Yes. These sealers, usually acrylic resins or resins with film-forming properties, are ideal for protecting against dusting, spalling, freeze-thaw damage, efflorescence, abrasions, and stains. The aggregate will also appear richer and more color-toned with a sealer.
Is Exposed aggregate concrete more expensive?
Since exposed aggregate requires more materials and labor than standard aggregate, it is more expensive than the standard aggregate.
Patching An Option?
If the issue with your surface is that it has become patchy with some parts of the aggregate lifting off in patches, one option worth considering is to patch a problematic area instead of covering it with something new or removing it all together. You can patch damaged areas by using epoxy mixed with new replacement aggregate to restore an even uniform surface.

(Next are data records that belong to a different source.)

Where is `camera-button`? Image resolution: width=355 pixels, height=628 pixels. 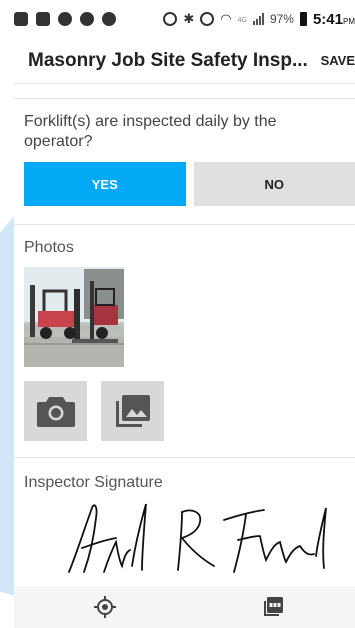
camera-button is located at coordinates (56, 411).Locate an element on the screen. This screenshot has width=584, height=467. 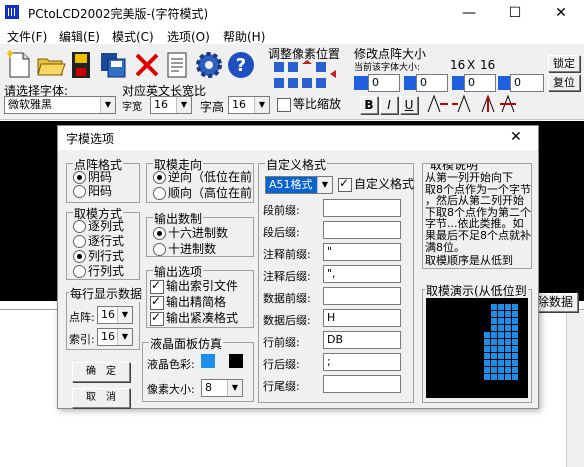
app-icon is located at coordinates (12, 12).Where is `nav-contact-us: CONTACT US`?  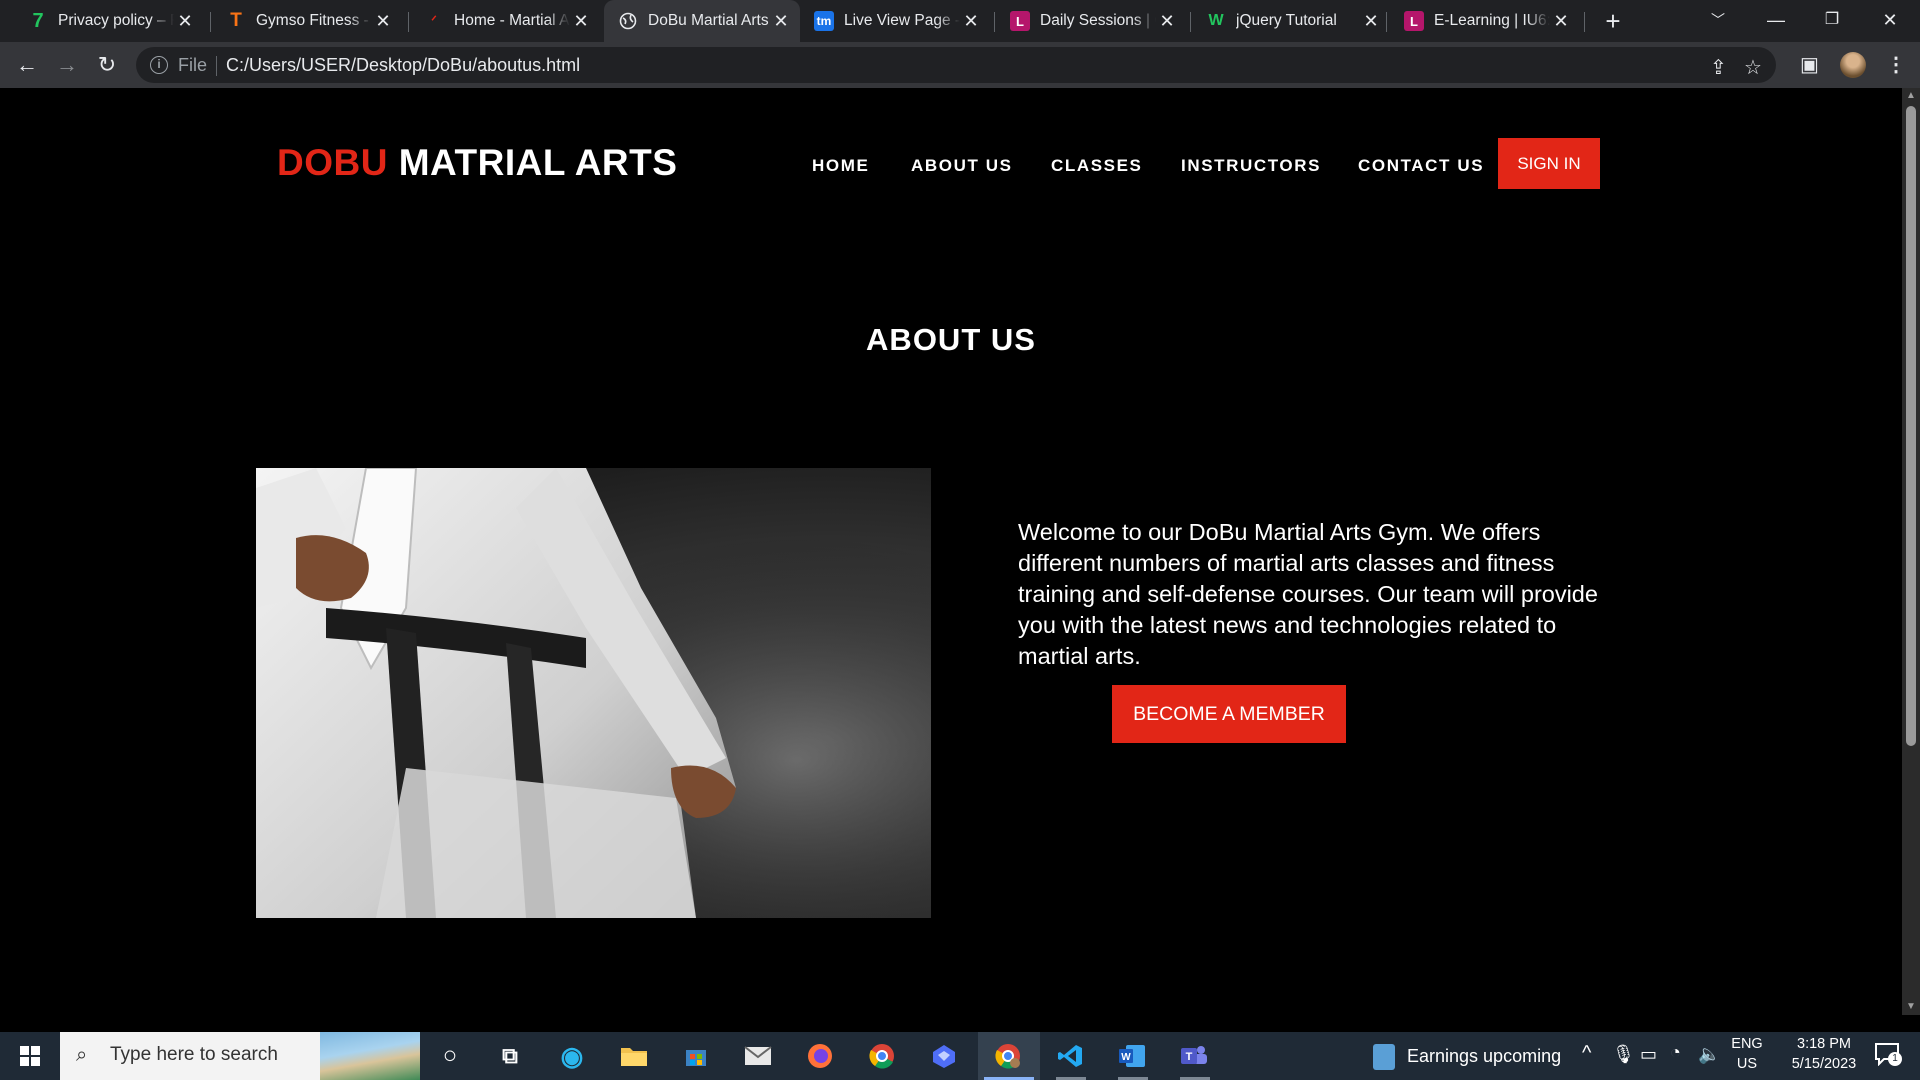
nav-contact-us: CONTACT US is located at coordinates (1421, 166).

Adding Pavers Or Stone On Top Of Existing Aggregate
While most contractors say remove and start again, others say that as long as the structural integrity of the current slab is ok, you can use the exposed aggregate as the base to add on dry-laid or mortared stone or pavers. With this approach, an important element to remember is that the original exposed aggregate is probably already at the height required, so make sure you account for as much as a 3 and 1/2 inch increase in height or the area. This is important to consider for existing stairs and doors etc.
Bonding New Cementitious Layer Over Existing Aggregate
This can work, but it is non-trivial and involves some steps. The existing aggregate must be adequately bonded into the existing cement to allow the steps involved (check by applying pressure wash to a test area at 3500psi to see if the existing aggregate holds up enough). If the existing surface is robust enough, it needs to be cleaned and acid-etched before applying the new cementitious layer. Check out this forum post for more details.